Endpoint Privilege Management: A New Generation of 007
Contrary to popular belief, cyberattacks are not (always) a massive attempt to take over or disable your infrastructure. While a wide DDOS attack can be used as a decoy, the real work is more subtle, more elaborate. Consider a James Bond film, for example. The bad guy would try to infiltrate your organization quietly, identify its weaknesses, and attempt to gain power gradually in order to fulfill his villainous plan.
Just as in those Bond movies, broad, external defenses are not enough, and usually countermeasures come too late to stop the infiltration. This is especially true for fragmented organizations and enterprises relying heavily on external contractors and employees working remotely. Once an enemy has found his way in, the whole organization falls. With 69% of breaches perpetrated by outsiders like organized criminal groups and nation-states, it takes a special problem-solver like 007 to save the day.
Evolving endpoint protection
Your endpoints, such as workstations and servers, are ideal targets to successfully infiltrate a system. And they are made all the more vulnerable when they are taken outside of the corporate network, and therefore don’t benefit from perimetric protection.
In the early days, anti-virus solutions focused on identifying malware signatures, and on white-list/black-list mechanisms. This approach quickly reached its limits due to one key factor: it relies heavily on known exploits. Therefore, systems end up repeatedly exposed to zero-days as new threats constantly arise.
As attack vectors evolved and mutated, software vendors developed new protections, the Next Generation Antivirus (NGAV) which relies on tools including:
- Machine Learning, enabling the ability to detect unknown threats and prevent unidentified attacks.
- Endpoint Detection and Response (EDR), which can correlate events and detect suspicious activity.
Those technologies, however, still focus on identifying threats rather than protecting the system from the inside. Reactivity rather than proactivity.
Protecting the system from within
Endpoint Privilege Management is a new generation of cybersecurity protection which focuses on providing an effective “immune” defense for your endpoints.
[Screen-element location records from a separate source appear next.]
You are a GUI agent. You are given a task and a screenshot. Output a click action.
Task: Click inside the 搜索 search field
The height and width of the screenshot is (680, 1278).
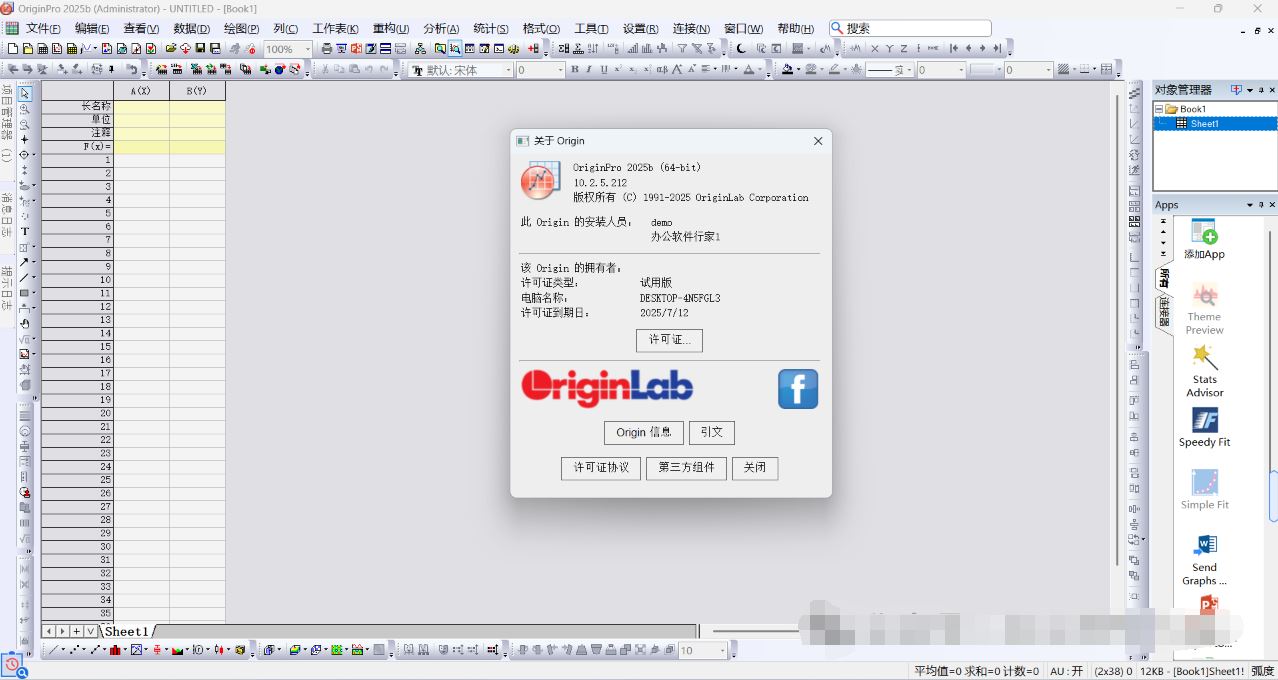[910, 28]
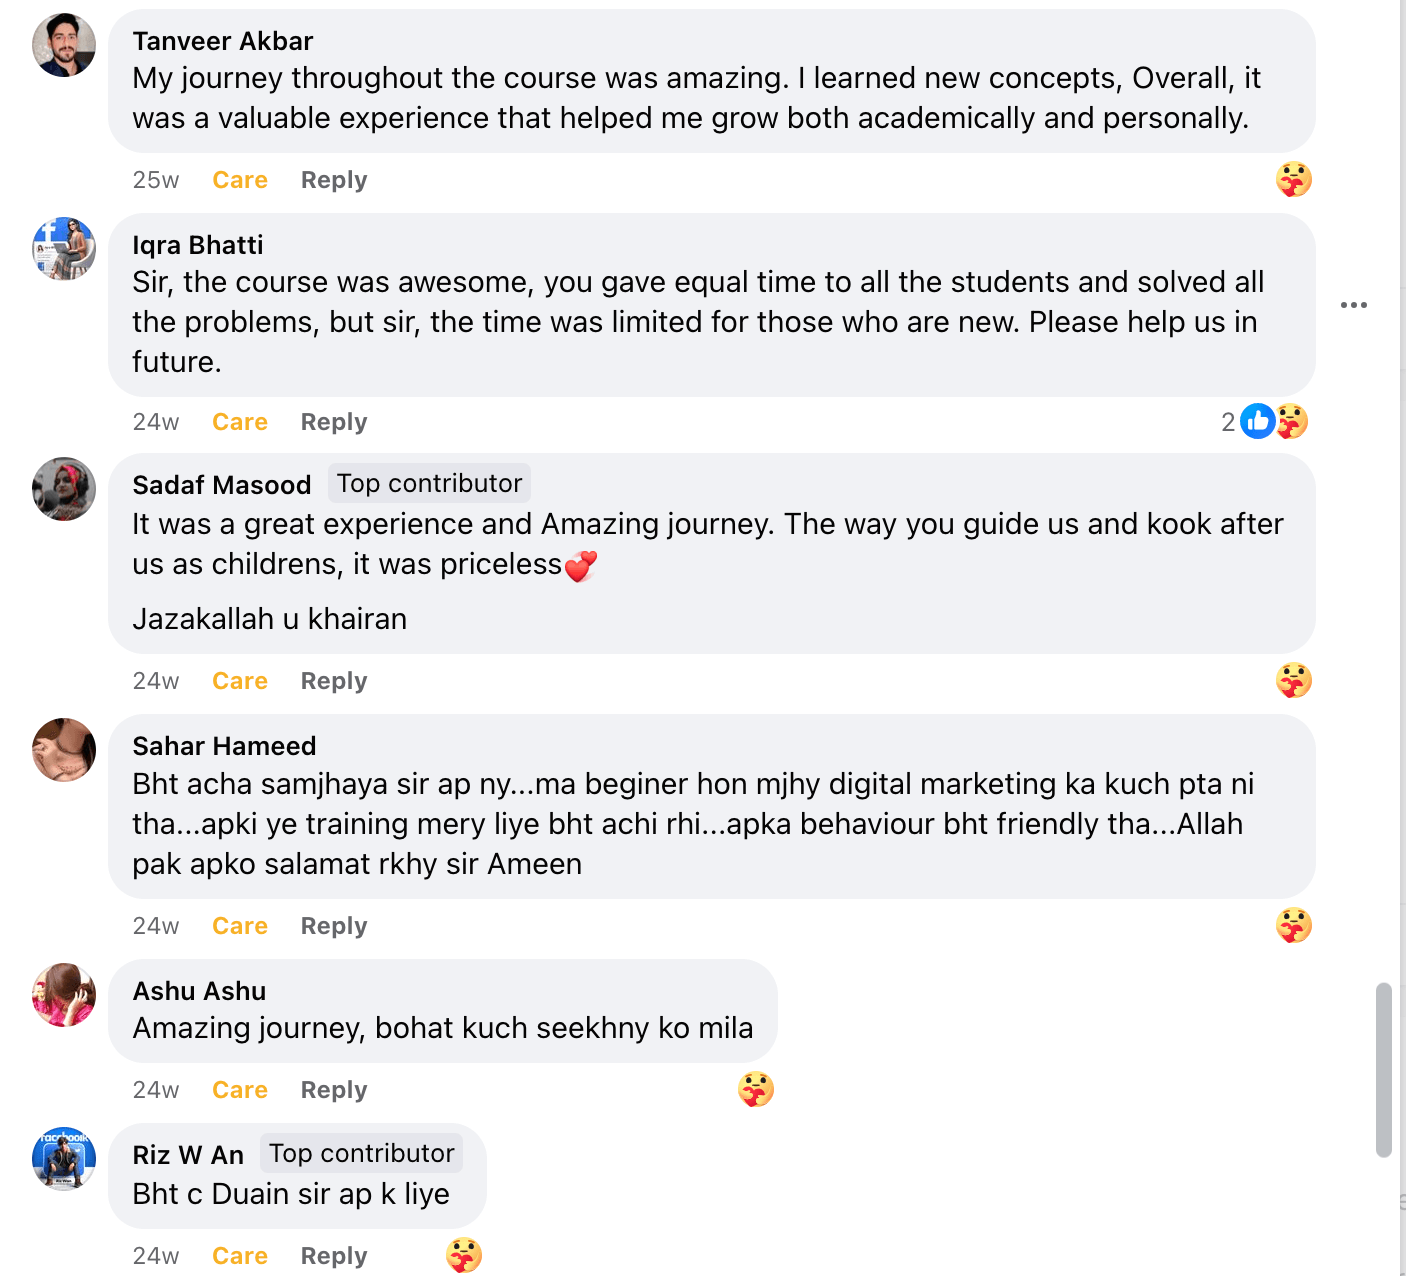
Task: Reply to Iqra Bhatti's comment
Action: [334, 422]
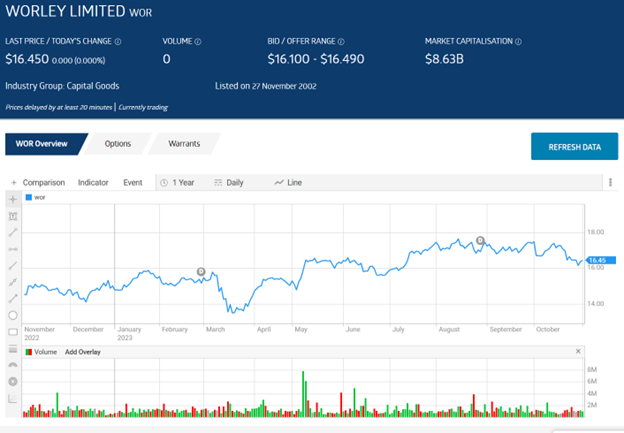Open the Daily interval dropdown

pos(229,183)
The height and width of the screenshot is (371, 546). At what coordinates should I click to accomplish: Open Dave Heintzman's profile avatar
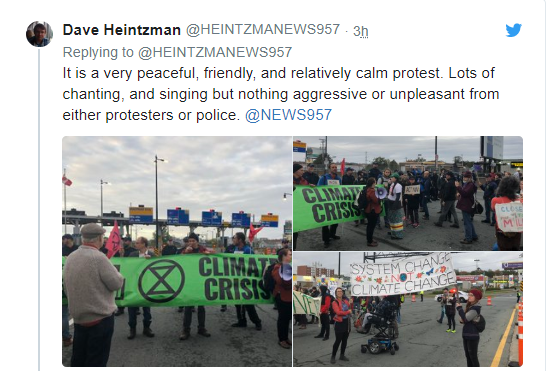click(39, 34)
Rather than trying futilely to identify, then block an attack, it stops whatever is not a natural part of the organism.
That is to say, only legitimate actions can be performed on your systems.
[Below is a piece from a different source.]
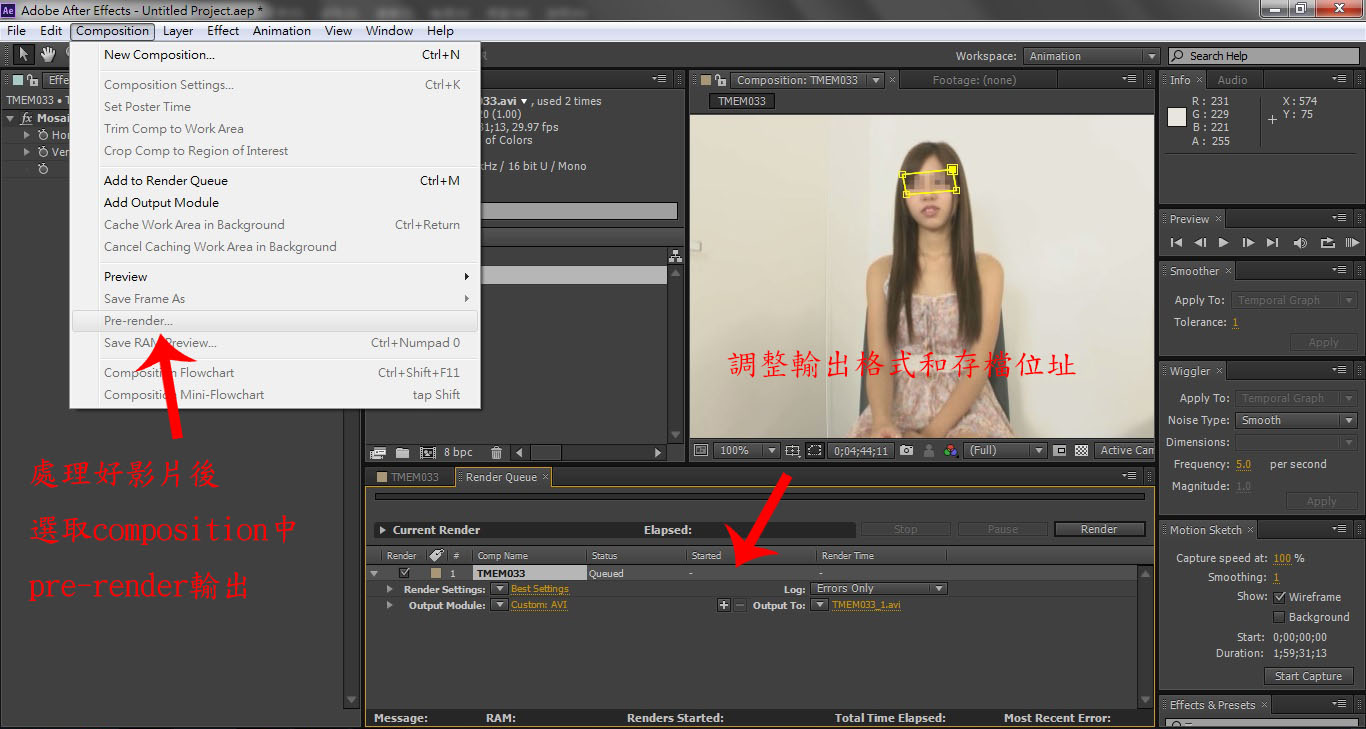Uncheck the render checkbox for TMEM033
This screenshot has width=1366, height=729.
(x=404, y=573)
This new approach is particularly interesting for endpoints exposed to external networks, like those used by third-party providers or remote employees accessing your network resources. This approach makes the assumption that any system could be infiltrated, but implements internal protections such that it cannot be harmed even if that comes to pass, even if it is outside the corporate network. Endpoint protection employs the Principle Of Least Privilege: without local admin rights, an intruder or malware won’t be able to acquire the necessary privileges to run processes and applications.
Enforcing the Principle Of Least Privilege also has additional benefits:
- Eliminating over-privileged users on endpoints, so that malware is unable to damage your system or steal critical data
- Removal of all local admin accounts to reinforce defenses
- Blocking of crypto API’s so that systems can’t be held hostage by ransomware
- Granting appropriate rights to the right users in the right context
This is a good first step, but it still focuses on the “external agent”: the user and his or her privileges. While this is, in theory, functional, it is not enough to fully defend the endpoint. Systems must be able to protect themselves against threats. That’s why best-in-class solutions take EPM to another level:
Privileges at the process level, not by user
The strongest, most innovative EPM solutions no longer address privileges at the user level, but at the process and application level.
This is a major conceptual shift for security: Local systems are no longer only protected against threats or against users. The defense is deployed at the application or at the process level for deeper, more tailored control and security.
More often than not, application management relies on a binary decision: users can access it or not, this application is authorized or not. The purpose of those rules is to prevent applications and processes from harming the system, but it comes at the expense of productivity when a user must interrupt their IT team for every otherwise legitimate software download.
When applications are pre-approved and specific actions within those processes are also approved (or denied), managing endpoint security becomes simple. Processes and applications can run only with a precise set of privileges in a precise context. With users that can’t self-elevate their privileges, and admin accounts removed, processes can’t be hijacked to perform malicious operations.
Providing granular protection at the process level allows the user to maintain access to all the tools necessary to accomplish their tasks, efficiently and independently, while ensuring that the software won’t be able to harm the system should an enemy find its way in.
Calling Bond, James Bond to save the day is not always an option. EPM enables organizations to block the root cause of the danger they face from the inside: processes and applications, especially when endpoints like employee PCs are exposed to external threats. Proper implementation of the Principle Of Least Privilege helps to prevent infiltrated agents from hijacking your systems, simply because they won’t be able to perform any activity beyond those allowed for your employees to perform their specific tasks.